The election posters have started to sprout in the streets and fields of the Crewe and Nantwich constituency.
With campaigners, visiting party heavyweights and TV cameras clogging up Crewe it's obvious that the by-election circus has come to town.
Gwyneth Dunwoody, who died last month, was Crewe's Labour MP for 34 years.
This seat is synonymous with her name. She was so well-liked they even named a road after her - there is a bowling alley there.
The more rural, Conservative-leaning area around Nantwich was added to the seat in 1983.
At the last election Labour won with a majority of just over 7,000.
But now Mrs Dunwoody's daughter Tamsin has a real fight on her hands to keep the constituency Labour.
Full list of candidates
Canvassing in Crewe's town centre, she makes her pitch.

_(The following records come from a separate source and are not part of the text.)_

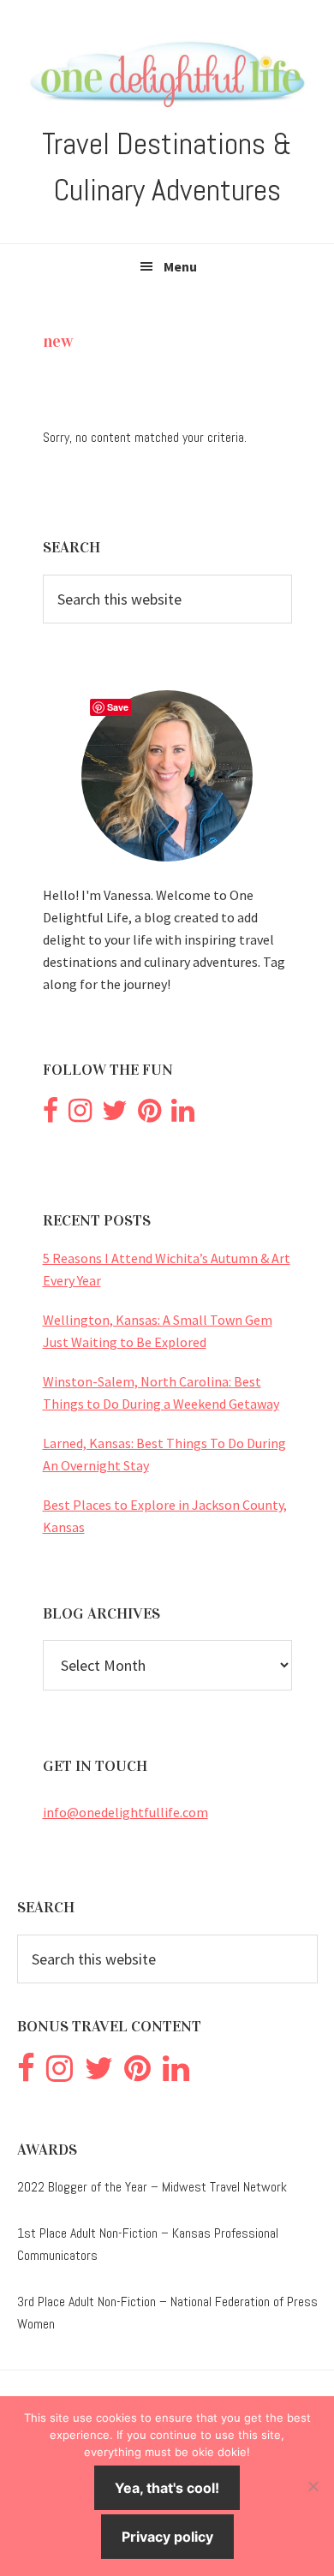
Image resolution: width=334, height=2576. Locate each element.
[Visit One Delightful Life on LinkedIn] (182, 1115)
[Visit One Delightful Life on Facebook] (50, 1115)
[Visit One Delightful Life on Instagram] (80, 1115)
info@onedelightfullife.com (125, 1812)
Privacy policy (167, 2536)
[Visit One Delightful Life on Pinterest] (149, 1115)
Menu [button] (180, 266)
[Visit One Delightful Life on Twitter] (115, 1115)
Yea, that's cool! (167, 2487)
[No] (312, 2486)
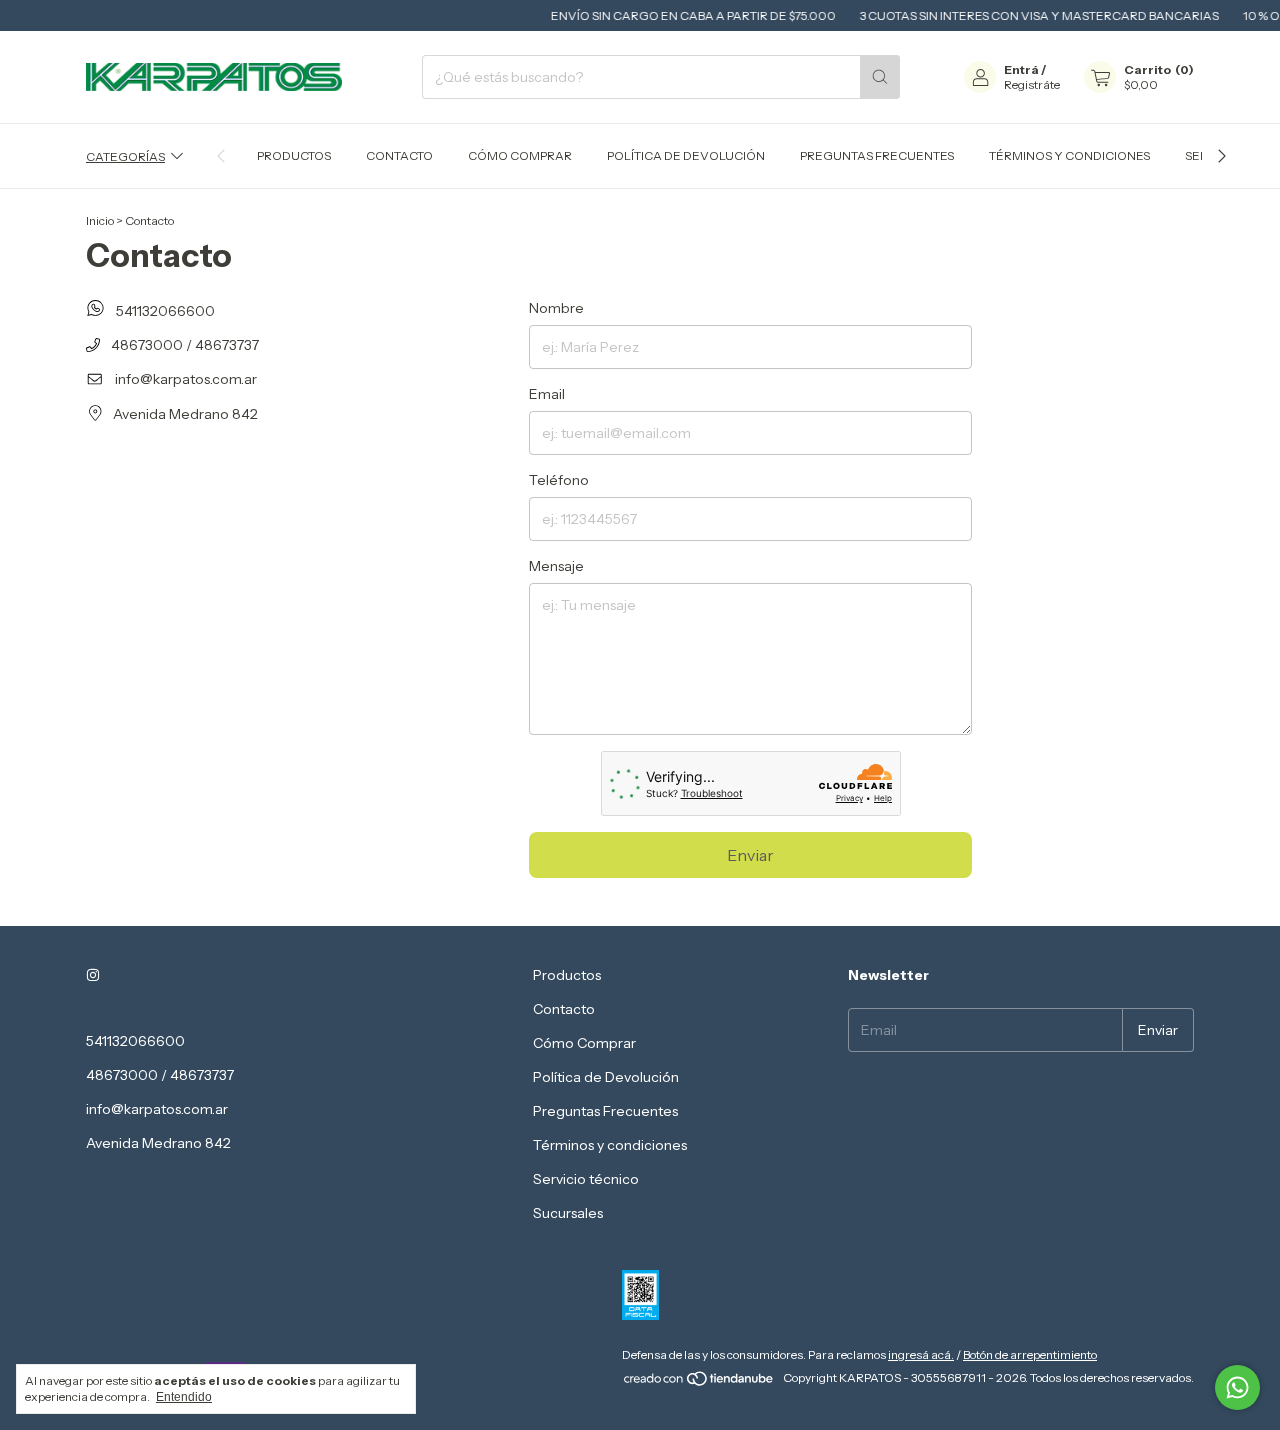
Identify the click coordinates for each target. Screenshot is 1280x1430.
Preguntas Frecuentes (877, 155)
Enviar (750, 855)
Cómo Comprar (520, 155)
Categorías (125, 155)
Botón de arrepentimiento (1030, 1354)
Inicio (100, 220)
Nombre (556, 308)
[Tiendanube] (699, 1382)
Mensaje (556, 566)
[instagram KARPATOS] (93, 975)
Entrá (1021, 69)
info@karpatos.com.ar (186, 379)
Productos (294, 155)
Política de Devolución (686, 155)
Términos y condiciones (1069, 155)
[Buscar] (880, 77)
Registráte (1032, 84)
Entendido (184, 1397)
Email (547, 394)
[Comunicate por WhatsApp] (1237, 1387)
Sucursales (568, 1213)
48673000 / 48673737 (183, 345)
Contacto (399, 155)
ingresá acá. (921, 1354)
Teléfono (559, 480)
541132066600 (164, 311)
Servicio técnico (586, 1179)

"My name carries a lot, of course it does. I'm a Dunwoody, I'm a fighter. But it's also about the local issues."
Considering the current gloom gripping the government, this seems a sensible strategy.

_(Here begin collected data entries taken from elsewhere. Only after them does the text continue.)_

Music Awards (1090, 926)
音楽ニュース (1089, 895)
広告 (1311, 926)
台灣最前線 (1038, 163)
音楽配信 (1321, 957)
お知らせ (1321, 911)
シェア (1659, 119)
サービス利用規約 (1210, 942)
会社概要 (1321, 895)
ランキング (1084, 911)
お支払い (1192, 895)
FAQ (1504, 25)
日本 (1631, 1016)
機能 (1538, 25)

But her opponents want to keep the spotlight on national politics.
With the success of the local elections under their belt, Conservative strategists are quietly confident about their chances here.
Their local election tactician, Eric Pickles, is running the campaign from an old railway building near the station and the scrapped 10p tax rate is the cornerstone of their message.

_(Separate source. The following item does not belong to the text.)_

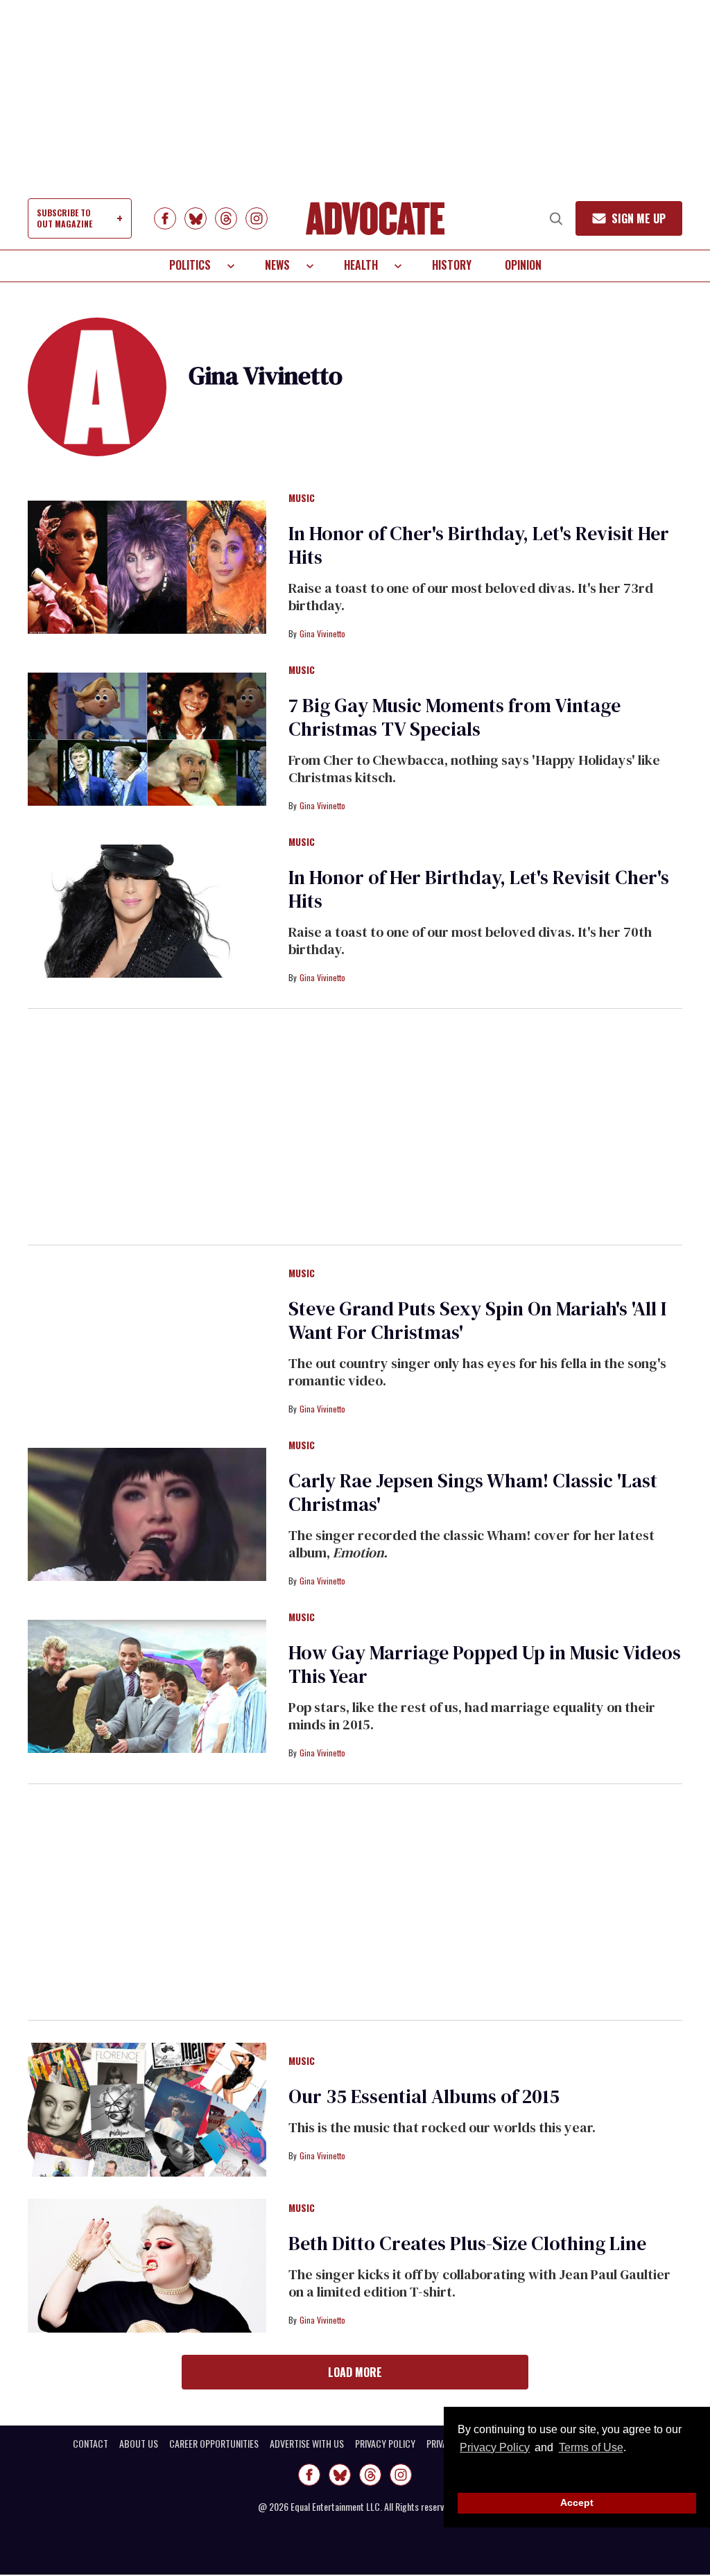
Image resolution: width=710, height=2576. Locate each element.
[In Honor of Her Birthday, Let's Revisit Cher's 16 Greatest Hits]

"The 10p tax is hurting people here", says Edward Timpson, the Conservative candidate, who belongs to the famous family of shoe-repairers.
"The message needs to be sent to Gordon Brown that he hasn't got the answers, that he's not listening and there needs to be a change."
This could be a very big moment for the Tories. The party has not made a gain in a by-election since 1982.
'Labour collapse'
In recent years, the Liberal Democrats have made by-election upsets one of their specialities.
"This is easily achievable for us to win"
The party is practiced at swinging into gear when the by-election whistle blows, mustering activists from around the country to help with the canvassing ground war.
They are starting here in third place and face the danger of being squeezed as Labour and the Conservatives slug it out.
But their candidate Elizabeth Shelton is confident. "The Labour vote has collapsed now," she says.
"People see the Conservatives as hypocritical. This is easily achievable for us to win."
Some by-elections come to define a political moment and this one could set the mood in Westminster for the next two years.
The government will hope the result in Crewe and Nantwich on 22 May is interpreted as renewal rather than ruin.